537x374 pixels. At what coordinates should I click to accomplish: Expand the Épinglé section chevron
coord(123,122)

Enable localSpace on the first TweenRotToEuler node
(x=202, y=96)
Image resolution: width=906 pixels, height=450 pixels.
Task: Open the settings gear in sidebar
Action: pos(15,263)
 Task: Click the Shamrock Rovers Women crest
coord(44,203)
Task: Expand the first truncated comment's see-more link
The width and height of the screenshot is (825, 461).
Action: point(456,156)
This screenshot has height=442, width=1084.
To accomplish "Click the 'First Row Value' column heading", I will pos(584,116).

==

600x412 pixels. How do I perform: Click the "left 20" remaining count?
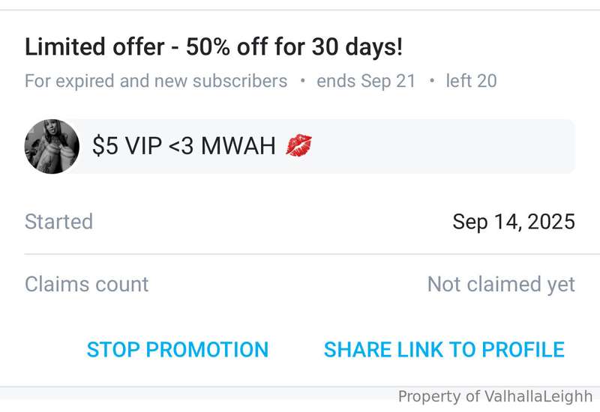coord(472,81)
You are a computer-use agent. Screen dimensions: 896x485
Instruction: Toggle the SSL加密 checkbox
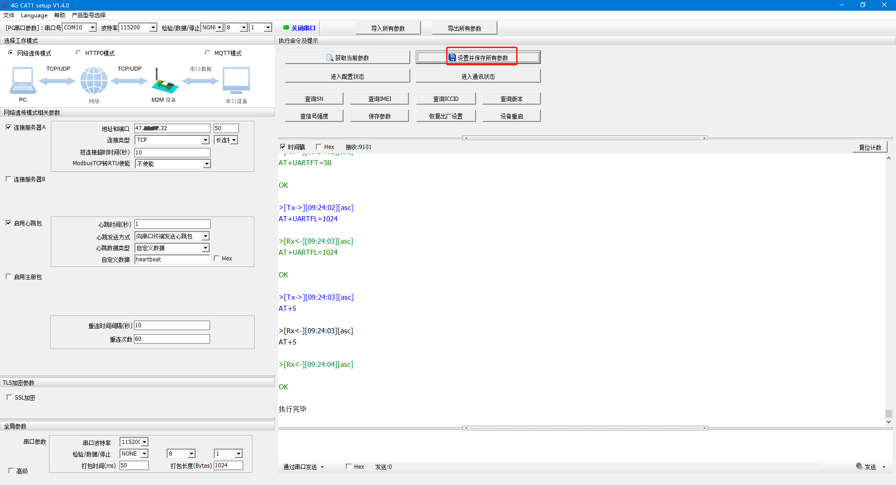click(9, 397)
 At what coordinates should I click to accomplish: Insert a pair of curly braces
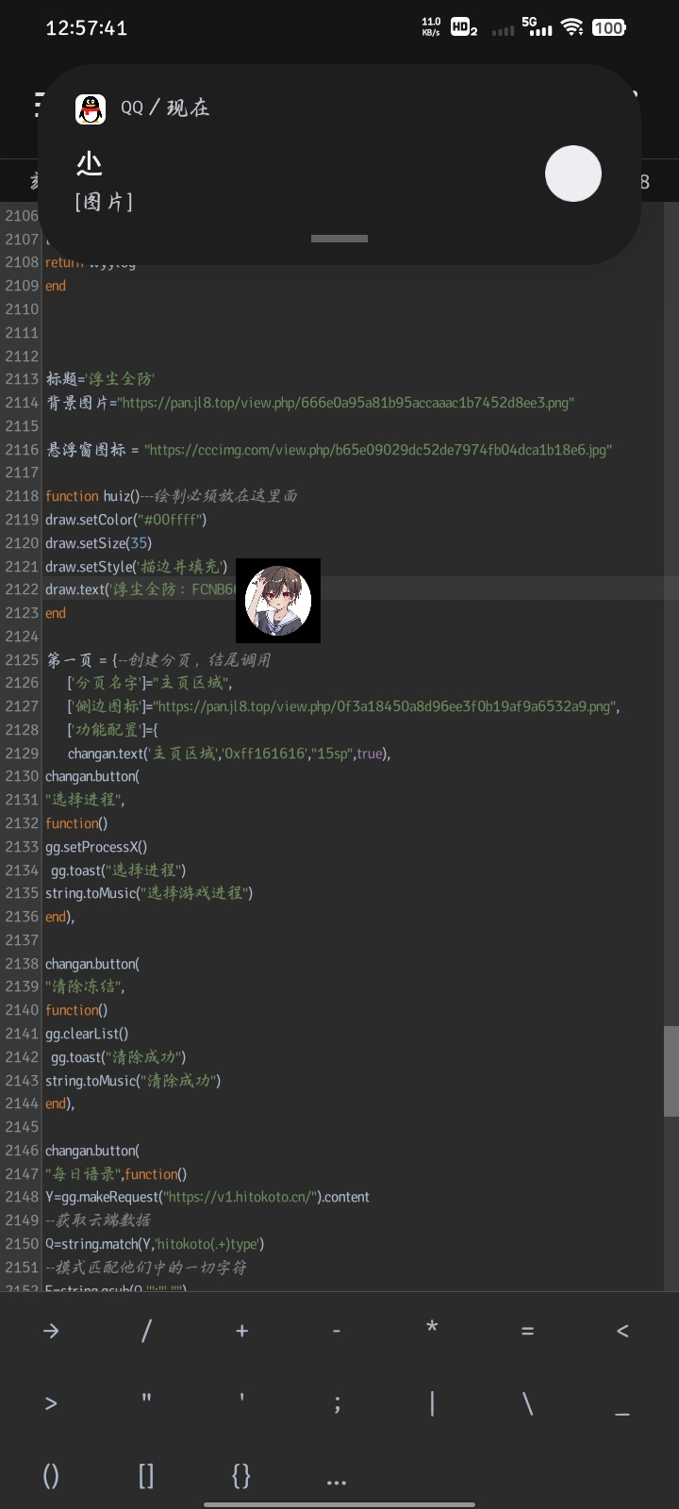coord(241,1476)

--

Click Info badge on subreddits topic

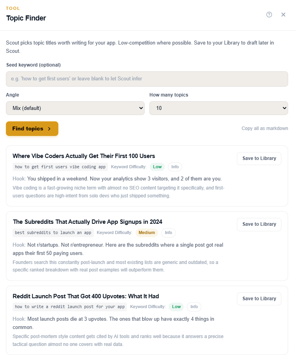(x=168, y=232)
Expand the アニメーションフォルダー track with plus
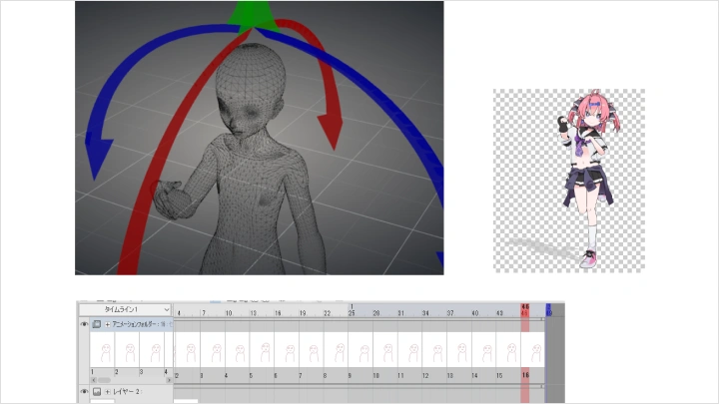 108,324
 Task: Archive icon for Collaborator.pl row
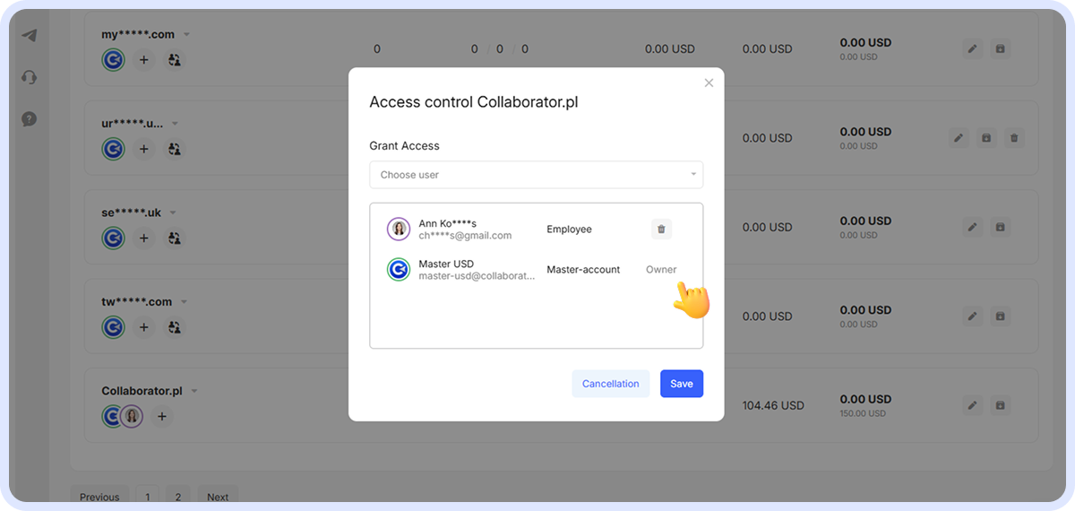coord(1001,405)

* [EXERCISE OBJECTIVE] Repeat, character for character, the lines of the material above from the line with "Enable localSpace on" through the line with "This screenshot has height=442, width=1084.".

* [YOUR RESPONSE]
Enable localSpace on the first TweenRotToEuler node
(x=202, y=96)
Image resolution: width=906 pixels, height=450 pixels.
Task: Open the settings gear in sidebar
Action: pos(15,263)
 Task: Click the Shamrock Rovers Women crest
coord(44,203)
Task: Expand the first truncated comment's see-more link
The width and height of the screenshot is (825, 461).
Action: point(456,156)
This screenshot has height=442, width=1084.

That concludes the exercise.